#### [Required work]
Go through the lines below and tally each one holding "computer". Write only the total.

#### [Recorded information]
***
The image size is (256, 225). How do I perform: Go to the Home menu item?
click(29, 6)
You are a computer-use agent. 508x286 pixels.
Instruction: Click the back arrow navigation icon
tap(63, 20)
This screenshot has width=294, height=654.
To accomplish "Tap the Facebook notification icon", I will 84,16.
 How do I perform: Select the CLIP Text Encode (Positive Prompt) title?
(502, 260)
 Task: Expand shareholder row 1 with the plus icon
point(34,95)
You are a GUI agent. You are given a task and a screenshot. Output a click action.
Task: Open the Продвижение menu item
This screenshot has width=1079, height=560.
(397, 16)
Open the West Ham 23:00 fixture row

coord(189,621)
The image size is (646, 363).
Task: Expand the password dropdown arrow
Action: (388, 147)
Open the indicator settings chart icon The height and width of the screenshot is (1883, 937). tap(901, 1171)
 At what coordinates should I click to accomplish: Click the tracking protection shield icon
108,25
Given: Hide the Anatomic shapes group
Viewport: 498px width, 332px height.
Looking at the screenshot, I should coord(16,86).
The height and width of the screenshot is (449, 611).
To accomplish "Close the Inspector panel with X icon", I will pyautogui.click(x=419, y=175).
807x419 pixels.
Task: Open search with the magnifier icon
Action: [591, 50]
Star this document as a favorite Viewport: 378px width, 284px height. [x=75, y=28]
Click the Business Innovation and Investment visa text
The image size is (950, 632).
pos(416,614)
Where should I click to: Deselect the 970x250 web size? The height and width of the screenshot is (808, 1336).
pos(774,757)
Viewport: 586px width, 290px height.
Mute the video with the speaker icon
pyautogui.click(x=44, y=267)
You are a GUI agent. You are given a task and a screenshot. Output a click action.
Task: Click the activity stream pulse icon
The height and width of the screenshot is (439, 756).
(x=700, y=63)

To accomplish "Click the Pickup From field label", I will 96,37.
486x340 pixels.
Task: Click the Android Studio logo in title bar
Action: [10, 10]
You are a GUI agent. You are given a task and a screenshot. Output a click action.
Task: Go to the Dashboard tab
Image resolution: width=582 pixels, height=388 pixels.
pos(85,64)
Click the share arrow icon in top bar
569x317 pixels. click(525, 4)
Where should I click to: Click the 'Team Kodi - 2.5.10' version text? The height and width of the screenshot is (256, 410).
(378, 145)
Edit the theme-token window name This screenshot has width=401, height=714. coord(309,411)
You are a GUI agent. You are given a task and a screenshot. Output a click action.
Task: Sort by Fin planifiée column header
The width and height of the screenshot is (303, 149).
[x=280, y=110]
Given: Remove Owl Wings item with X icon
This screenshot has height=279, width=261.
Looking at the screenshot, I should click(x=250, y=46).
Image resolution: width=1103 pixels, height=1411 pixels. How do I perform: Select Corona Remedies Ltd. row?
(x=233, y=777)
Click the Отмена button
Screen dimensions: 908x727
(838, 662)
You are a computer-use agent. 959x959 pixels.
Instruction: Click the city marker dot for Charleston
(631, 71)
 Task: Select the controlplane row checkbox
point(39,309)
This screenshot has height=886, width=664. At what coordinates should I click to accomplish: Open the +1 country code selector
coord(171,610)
***
#### [Answer section]
2